Stored data
═══

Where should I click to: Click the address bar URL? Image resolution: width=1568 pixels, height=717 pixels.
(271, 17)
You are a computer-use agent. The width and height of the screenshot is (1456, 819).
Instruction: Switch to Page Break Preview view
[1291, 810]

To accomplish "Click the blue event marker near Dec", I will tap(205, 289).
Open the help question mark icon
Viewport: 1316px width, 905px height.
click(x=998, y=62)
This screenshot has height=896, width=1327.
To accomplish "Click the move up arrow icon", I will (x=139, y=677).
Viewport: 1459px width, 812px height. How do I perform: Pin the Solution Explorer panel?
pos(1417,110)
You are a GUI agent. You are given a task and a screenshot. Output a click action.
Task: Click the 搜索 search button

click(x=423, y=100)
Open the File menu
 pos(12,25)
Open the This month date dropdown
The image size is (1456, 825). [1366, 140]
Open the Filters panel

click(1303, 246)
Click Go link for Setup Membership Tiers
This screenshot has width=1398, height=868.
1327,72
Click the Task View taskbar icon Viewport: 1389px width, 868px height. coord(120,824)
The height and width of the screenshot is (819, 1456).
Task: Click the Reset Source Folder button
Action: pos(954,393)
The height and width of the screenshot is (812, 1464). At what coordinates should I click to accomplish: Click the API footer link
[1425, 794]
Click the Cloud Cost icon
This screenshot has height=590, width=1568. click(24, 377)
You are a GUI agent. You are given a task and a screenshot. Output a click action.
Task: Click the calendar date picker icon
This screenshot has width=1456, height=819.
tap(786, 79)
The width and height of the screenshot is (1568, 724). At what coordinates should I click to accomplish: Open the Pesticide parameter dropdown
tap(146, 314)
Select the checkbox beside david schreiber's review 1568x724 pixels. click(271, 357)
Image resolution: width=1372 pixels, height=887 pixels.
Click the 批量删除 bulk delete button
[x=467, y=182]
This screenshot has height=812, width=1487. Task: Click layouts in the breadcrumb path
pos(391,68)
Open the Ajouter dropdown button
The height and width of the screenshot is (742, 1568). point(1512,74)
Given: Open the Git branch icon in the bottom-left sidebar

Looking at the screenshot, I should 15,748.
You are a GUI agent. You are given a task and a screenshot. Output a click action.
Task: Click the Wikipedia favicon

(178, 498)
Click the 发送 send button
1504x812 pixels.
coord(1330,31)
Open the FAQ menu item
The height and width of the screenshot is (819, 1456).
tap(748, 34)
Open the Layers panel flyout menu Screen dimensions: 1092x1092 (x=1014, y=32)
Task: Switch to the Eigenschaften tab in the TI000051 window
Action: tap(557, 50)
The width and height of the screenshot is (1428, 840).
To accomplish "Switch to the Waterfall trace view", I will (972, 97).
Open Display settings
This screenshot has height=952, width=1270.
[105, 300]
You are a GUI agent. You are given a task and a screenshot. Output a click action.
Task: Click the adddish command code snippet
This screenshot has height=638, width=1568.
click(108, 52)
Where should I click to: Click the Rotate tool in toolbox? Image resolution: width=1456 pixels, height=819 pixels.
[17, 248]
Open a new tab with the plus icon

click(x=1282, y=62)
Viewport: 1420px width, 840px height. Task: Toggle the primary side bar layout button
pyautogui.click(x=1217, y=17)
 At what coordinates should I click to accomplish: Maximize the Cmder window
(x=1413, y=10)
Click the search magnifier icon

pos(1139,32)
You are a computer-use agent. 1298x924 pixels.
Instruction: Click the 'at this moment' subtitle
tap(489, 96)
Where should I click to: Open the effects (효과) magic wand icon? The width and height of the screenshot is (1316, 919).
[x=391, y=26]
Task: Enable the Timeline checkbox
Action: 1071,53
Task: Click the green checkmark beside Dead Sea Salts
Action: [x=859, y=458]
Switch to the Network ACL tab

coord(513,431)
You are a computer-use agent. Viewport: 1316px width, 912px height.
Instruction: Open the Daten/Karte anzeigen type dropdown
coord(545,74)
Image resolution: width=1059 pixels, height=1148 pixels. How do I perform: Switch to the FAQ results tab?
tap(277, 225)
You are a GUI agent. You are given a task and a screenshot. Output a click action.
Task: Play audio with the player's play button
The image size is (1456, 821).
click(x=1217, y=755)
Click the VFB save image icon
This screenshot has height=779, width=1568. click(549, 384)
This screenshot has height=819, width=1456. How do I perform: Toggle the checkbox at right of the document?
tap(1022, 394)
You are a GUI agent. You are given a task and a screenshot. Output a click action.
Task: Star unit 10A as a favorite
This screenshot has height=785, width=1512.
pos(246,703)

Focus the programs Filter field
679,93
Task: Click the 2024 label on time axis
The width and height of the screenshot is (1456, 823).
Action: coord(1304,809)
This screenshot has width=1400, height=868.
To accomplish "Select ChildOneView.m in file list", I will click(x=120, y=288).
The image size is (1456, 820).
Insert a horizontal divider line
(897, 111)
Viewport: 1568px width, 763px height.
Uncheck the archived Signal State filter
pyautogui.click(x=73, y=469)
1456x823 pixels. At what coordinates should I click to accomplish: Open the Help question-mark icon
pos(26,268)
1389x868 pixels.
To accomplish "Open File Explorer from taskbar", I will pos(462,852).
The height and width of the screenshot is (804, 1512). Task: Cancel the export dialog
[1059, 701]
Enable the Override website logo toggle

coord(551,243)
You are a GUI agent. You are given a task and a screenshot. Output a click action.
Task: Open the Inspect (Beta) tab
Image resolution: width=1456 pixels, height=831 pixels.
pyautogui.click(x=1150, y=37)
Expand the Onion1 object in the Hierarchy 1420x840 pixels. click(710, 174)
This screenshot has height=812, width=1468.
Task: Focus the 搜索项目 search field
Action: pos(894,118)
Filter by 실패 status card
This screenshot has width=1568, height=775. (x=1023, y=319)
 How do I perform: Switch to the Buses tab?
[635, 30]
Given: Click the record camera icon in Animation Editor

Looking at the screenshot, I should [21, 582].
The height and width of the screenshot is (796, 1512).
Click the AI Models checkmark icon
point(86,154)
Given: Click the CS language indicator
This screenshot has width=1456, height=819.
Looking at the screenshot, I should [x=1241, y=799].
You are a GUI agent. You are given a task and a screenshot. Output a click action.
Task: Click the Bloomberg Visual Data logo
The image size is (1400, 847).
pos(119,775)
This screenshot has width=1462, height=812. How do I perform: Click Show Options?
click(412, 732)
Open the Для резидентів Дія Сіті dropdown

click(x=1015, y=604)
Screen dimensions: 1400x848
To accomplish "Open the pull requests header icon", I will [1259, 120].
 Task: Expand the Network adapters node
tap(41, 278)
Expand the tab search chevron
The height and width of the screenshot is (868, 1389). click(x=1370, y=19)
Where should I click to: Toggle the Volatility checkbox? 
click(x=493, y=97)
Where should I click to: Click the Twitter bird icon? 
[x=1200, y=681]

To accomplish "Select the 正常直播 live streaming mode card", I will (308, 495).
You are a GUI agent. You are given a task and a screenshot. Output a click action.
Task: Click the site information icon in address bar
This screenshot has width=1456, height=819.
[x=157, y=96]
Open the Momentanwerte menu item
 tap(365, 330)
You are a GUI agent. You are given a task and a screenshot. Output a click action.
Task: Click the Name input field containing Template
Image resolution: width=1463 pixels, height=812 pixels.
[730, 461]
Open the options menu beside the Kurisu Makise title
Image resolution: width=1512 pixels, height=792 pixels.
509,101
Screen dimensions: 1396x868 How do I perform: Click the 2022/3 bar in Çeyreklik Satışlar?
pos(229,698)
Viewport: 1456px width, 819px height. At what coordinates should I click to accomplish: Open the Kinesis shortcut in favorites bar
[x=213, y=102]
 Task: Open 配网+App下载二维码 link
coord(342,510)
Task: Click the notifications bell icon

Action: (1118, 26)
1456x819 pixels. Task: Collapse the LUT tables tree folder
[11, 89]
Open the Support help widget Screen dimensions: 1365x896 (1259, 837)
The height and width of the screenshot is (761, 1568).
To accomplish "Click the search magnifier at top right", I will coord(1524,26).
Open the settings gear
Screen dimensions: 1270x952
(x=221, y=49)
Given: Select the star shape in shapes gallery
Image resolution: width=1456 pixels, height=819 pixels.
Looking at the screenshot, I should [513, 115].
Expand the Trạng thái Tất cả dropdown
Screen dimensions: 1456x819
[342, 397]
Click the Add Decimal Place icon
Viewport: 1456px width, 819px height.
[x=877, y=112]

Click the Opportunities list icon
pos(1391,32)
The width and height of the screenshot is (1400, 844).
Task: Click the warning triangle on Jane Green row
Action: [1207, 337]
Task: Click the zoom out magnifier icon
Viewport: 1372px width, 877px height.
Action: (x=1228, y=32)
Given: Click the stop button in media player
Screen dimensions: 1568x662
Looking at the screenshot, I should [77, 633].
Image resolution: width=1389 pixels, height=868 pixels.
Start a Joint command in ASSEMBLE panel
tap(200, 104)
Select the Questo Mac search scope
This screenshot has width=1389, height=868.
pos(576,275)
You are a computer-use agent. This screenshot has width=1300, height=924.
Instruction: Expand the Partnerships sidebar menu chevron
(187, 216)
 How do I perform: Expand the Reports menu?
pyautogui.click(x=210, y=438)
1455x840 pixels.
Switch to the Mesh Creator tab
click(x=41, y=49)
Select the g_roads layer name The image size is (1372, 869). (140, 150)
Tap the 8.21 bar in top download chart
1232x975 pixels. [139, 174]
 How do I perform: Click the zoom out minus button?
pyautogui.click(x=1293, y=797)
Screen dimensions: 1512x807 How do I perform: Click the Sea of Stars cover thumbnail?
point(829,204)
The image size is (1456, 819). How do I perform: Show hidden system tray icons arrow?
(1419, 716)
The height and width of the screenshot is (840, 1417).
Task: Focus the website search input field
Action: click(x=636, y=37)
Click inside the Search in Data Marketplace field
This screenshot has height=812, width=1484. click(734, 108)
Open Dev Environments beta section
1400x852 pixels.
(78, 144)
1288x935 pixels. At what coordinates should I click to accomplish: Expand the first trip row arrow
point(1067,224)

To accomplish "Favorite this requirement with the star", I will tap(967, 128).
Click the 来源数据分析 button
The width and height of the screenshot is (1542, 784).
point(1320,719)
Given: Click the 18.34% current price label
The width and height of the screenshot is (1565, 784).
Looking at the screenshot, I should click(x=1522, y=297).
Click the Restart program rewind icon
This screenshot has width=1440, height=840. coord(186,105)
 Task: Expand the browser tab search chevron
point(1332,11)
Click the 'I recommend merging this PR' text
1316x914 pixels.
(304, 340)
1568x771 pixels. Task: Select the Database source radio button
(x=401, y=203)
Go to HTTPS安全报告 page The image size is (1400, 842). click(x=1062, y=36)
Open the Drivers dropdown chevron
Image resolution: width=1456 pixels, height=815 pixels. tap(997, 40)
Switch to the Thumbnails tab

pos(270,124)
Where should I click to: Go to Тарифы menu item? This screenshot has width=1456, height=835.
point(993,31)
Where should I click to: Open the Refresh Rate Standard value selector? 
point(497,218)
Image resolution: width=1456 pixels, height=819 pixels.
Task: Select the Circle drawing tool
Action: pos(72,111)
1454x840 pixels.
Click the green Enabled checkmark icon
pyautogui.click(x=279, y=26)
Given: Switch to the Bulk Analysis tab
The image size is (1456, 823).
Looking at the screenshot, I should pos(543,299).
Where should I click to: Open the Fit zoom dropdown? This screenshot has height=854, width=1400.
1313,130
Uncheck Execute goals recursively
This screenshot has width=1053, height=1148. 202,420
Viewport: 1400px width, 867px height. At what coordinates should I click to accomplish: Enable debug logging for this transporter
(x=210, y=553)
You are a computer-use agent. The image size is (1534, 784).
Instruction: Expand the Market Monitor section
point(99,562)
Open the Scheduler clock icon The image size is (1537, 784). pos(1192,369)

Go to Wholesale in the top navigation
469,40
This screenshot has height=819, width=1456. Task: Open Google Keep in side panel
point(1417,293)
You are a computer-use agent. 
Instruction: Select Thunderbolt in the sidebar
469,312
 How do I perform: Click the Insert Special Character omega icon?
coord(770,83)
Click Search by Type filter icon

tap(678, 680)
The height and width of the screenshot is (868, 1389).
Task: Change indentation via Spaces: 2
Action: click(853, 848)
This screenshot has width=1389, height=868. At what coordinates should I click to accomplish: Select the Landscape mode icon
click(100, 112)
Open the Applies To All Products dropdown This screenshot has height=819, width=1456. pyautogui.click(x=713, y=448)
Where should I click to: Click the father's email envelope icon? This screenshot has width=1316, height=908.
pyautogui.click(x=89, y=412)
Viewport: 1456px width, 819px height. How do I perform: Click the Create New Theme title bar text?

═══

ACTIVITY: Looking at the entries above, how many lines contain "text"? State the number and nothing more.

TASK RESPONSE: 2